Ice formations on the Lake Michigan shoreline in Sleeping Bear Bay
After a long,
cold winter, spring is coming to northern Michigan! While there is still a chill in the air and doubtlessly more snow before summer, the sun is noticeably warmer and the piles of snow and ice are melting.
If you picture
spring in northern Michigan, you probably imagine blue skies, cherry blossoms, and tulips and daffodils. We're a long way from any of that right now. While we've had some beautiful, sunny days, March is spring at its least photogenic. Dirty ice, brown grass, mud, and puddles are everywhere, while blossoms are nowhere to be seen.
It's been said that you can't take a bad picture of the
Sleeping Bear Dunes National Lakeshore. We headed out on a gloomy March afternoon to see if we could prove that wrong, and to provide you with a little taste of early spring up north. Let us know what you think!

Our Glen Arbor store on a dreary March afternoon.

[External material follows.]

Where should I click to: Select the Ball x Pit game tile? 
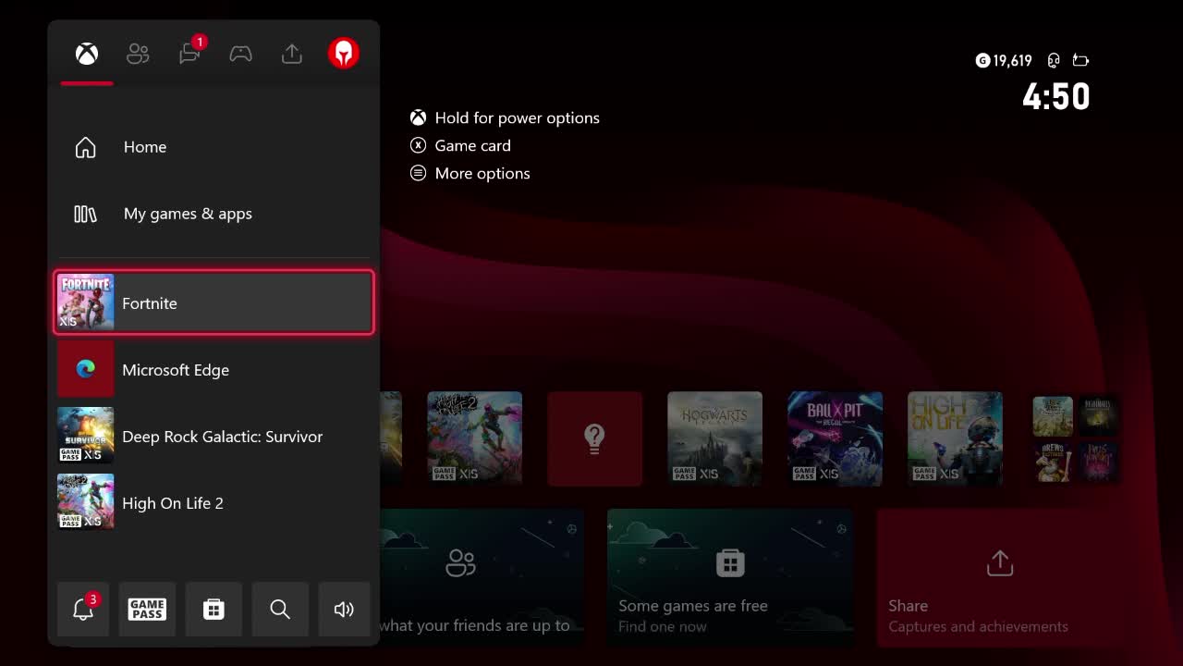pos(835,438)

Snow piles still linger outside our Grand Cafe in Glen Arbor... but they're melting quickly!

Sandy ice on the Lake Michigan shore at Glen Haven.

The dunes at Sleeping Bear Point. The snow is disappearing, but the ice in the bay will remain for another month.

These dunes were covered in snow a few days ago. Now it could almost be summer... Almost!

Untracked sand is sculpted by the winds.

An exposed knoll at the top of the dunes, blasted by winds all winter, displays layers of striation in the sand

Looking out towards Sleeping Bear Point across the other-worldly, undulating dunes. That snow won't linger for much longer!

Sleeping Bear Bay and the Manitou Passage are still jammed with ice.

It may be cold and gloomy, but few places are more enchanting than the Sleeping Bear Dunes.

The "ghost forest" remains of ancient trees engulfed by the shifting sands of the Sleeping Bear Dunes.

Bleached by the sun and dried out by centuries of exposure to the elements, these trees are an eerie reminder of the impermanence of everything.

Using this dead leaf as a pen, the wind traces patterns in the sand.

Looking down towards Glen Haven it's hard to tell where the gray clouds end and the ice on Lake Michigan begins. Isn't March awful?

Fractures in the ice on Glen Lake.

March isn't all gray skies, and when the sun comes out, the thawing ice looks spectacular!

Ice formations on the Lake Michigan shoreline on a beautiful March day. People will be swimming here in a few months!

A deer enjoying one of the nicer March days in front of the D. H. Day Barn
Northern Michigan is at its least photogenic in March. But even on a gloomy afternoon, the Sleeping Bear Dunes National Lakeshore's tranquil beauty shines through.